How will U.S. tariffs affect inflation?
The left makes silly claims, the electorate buys into their crap
The United States is a trading nation, with $3.1 trillion of imports offset by $2.5 trillion of exports. American imports of consumer goods comprise $654 billion, of cars and trucks another $376 billion and of food and beverages $151 billion.
U.S. imports of crude oil and related products run about $200 billion annually. With a population of 330 million or so, imports per capita are roughly $9,400 or about $24,000 for an average family of 2.6 persons.

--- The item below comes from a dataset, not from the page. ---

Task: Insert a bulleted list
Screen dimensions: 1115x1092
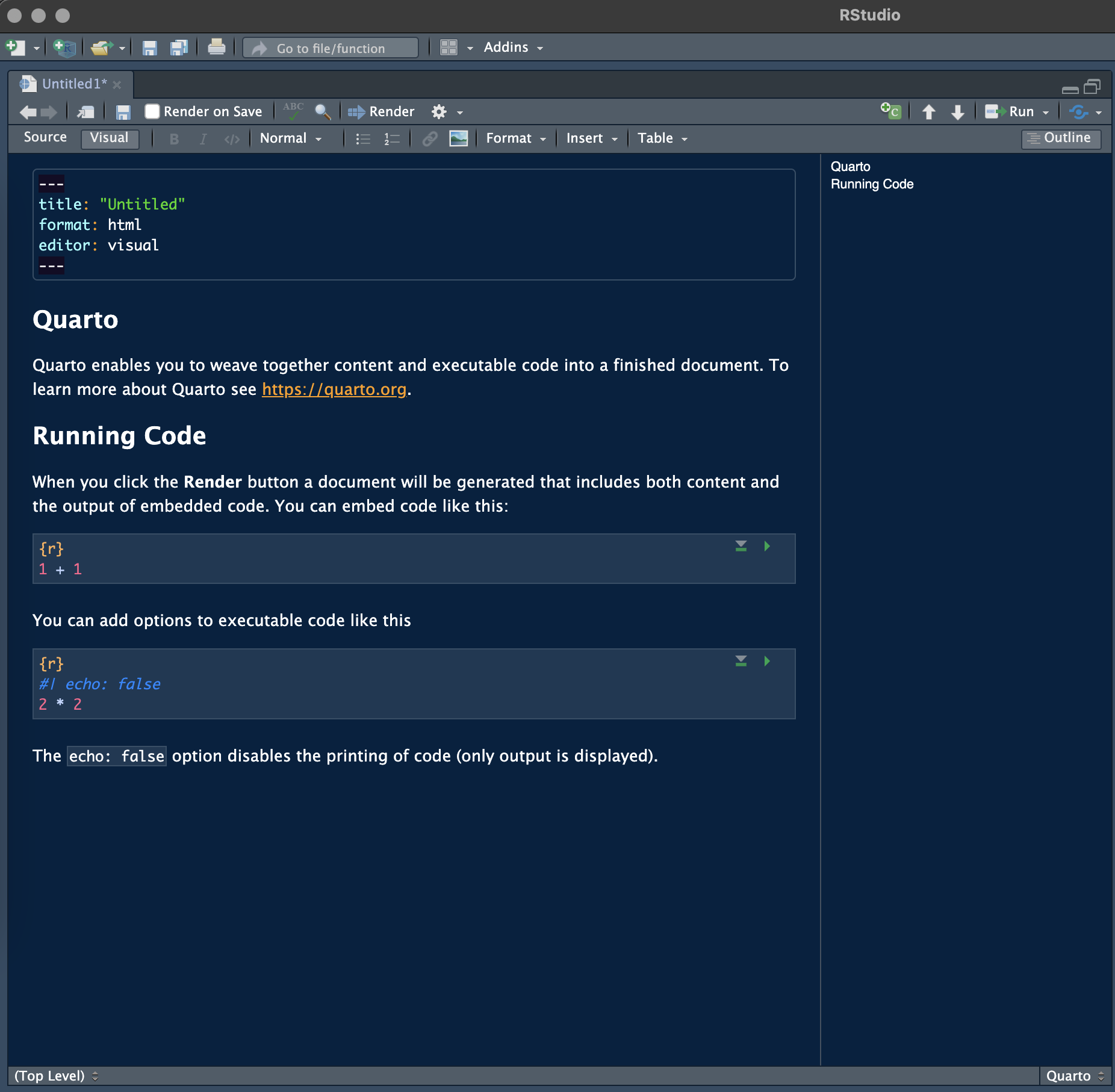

Donald Trump promotes a 10% across the board tariff on imports, but that tariff would affect only $805 billion of consumers goods and food related products (other than cars and trucks which I will deal with separately). If all of that consumer porduct tariff was passed onto consumers in price, it would raise prices by about $240 per capita had there been no tariffs on those goods already and if the suppliers were able to persuade consumers to pay the higher prices rather than absorb some of the tariff costs themselves to remain competitive with American suppliers.
The Biden Administration published a report on the Trump tariffs, putting the revenue figure at $295 billion per year, offset by $68 billion per year of what the authors described as “offset” and explained in a footnote.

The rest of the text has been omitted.